==== RECORDS ====

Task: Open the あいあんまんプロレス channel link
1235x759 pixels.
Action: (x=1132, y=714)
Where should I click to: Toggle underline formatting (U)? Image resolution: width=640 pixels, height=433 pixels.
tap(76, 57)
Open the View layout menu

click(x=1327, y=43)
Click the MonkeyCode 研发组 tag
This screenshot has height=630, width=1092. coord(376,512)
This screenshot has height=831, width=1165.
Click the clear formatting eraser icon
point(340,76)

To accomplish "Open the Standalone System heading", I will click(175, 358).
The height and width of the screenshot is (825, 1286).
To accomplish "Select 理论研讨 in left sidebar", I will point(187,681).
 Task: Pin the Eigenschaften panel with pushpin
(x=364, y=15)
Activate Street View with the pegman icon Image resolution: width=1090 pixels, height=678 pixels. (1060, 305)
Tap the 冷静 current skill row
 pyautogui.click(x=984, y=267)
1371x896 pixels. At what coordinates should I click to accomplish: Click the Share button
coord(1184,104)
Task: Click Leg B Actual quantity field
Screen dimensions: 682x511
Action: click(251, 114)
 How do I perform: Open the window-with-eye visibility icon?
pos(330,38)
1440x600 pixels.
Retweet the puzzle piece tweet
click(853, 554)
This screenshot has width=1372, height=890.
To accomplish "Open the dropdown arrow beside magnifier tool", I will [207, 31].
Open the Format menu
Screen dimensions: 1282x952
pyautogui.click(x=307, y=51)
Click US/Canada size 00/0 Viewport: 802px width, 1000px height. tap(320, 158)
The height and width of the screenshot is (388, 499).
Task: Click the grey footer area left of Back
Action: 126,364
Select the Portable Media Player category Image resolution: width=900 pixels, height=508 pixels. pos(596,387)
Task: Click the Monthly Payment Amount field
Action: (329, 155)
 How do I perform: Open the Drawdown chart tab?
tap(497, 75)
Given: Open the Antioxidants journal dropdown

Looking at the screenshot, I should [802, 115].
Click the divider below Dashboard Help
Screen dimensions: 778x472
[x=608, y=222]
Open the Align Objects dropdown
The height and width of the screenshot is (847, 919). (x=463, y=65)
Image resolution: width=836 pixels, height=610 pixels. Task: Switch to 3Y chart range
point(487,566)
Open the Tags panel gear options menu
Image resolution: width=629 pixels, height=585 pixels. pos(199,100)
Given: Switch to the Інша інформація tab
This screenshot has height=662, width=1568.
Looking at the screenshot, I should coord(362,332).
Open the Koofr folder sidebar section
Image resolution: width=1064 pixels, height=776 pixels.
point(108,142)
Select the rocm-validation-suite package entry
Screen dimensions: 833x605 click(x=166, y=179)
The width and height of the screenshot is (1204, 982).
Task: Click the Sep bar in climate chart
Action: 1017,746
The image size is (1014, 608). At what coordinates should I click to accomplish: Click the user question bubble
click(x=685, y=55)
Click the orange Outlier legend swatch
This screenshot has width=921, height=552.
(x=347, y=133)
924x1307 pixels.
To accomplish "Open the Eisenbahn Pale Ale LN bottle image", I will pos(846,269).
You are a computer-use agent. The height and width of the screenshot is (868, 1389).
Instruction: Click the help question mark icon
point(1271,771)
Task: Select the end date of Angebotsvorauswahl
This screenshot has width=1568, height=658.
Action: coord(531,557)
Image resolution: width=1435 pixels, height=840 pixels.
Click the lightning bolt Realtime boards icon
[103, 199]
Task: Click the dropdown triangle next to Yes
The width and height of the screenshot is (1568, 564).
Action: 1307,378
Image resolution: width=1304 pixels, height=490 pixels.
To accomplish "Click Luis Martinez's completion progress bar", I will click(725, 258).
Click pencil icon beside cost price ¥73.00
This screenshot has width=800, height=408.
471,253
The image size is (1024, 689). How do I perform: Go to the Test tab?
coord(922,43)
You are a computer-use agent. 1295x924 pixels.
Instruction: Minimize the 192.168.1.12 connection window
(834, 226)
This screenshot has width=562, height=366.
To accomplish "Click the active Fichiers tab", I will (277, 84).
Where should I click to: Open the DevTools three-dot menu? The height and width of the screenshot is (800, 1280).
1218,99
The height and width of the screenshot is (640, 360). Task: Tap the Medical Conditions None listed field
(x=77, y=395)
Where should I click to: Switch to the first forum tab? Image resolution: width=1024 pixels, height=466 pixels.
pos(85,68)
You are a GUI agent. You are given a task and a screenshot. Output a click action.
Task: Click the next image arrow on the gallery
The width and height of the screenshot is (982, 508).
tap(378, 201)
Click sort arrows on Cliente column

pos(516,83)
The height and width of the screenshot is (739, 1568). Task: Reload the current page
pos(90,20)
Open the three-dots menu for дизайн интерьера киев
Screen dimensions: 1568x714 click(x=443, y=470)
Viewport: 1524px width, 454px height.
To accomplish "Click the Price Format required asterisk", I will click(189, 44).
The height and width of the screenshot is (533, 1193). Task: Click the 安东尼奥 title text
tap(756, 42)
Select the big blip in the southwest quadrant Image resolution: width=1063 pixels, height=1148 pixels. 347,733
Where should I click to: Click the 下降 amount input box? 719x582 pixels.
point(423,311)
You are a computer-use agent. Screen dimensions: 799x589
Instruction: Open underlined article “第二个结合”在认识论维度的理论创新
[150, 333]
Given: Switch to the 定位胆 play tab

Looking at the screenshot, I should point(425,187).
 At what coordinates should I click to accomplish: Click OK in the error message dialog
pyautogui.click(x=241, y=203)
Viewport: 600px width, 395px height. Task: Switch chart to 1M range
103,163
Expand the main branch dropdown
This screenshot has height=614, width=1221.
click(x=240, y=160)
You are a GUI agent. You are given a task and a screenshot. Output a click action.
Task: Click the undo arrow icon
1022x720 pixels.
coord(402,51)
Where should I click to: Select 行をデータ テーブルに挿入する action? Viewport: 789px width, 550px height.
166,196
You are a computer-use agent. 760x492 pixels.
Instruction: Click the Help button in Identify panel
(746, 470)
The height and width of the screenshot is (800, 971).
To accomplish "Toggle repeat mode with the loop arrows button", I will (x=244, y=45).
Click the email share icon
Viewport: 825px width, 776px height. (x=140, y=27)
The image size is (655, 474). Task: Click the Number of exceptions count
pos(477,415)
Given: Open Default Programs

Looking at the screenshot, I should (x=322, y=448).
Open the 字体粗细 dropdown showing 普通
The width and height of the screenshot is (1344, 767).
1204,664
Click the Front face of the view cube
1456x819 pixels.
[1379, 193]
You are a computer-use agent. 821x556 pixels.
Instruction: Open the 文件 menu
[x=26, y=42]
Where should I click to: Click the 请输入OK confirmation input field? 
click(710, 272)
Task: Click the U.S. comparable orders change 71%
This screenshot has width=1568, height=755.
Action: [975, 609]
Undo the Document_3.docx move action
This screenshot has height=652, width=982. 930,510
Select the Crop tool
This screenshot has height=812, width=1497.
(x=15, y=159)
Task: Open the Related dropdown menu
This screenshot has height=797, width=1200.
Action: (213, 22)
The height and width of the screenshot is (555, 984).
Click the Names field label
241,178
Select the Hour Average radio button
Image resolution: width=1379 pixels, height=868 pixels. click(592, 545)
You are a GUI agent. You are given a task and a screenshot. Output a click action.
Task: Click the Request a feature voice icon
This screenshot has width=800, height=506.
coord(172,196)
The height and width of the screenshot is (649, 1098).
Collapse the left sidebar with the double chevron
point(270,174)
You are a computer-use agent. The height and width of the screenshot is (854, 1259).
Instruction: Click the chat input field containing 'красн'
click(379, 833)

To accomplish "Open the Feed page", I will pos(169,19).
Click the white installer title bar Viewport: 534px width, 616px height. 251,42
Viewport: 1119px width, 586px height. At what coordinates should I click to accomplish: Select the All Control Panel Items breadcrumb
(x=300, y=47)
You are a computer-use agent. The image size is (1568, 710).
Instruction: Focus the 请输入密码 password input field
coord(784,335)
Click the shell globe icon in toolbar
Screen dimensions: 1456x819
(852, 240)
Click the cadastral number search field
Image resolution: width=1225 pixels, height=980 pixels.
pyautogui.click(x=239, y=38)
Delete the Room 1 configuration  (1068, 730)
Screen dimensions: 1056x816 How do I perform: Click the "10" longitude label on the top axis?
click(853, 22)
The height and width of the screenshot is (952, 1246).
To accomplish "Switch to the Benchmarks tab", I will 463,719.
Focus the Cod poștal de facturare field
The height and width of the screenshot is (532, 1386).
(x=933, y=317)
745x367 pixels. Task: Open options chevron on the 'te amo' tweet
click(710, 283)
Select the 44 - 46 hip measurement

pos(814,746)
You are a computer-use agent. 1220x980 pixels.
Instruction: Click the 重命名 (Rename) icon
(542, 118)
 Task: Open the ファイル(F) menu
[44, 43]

====

- [YOUR TASK]: In the entries above, find each line with the string "next" and copy it.

- [SOLUTION TO THE PROBLEM]:
Task: Click the dropdown triangle next to Yes
Task: Click the next image arrow on the gallery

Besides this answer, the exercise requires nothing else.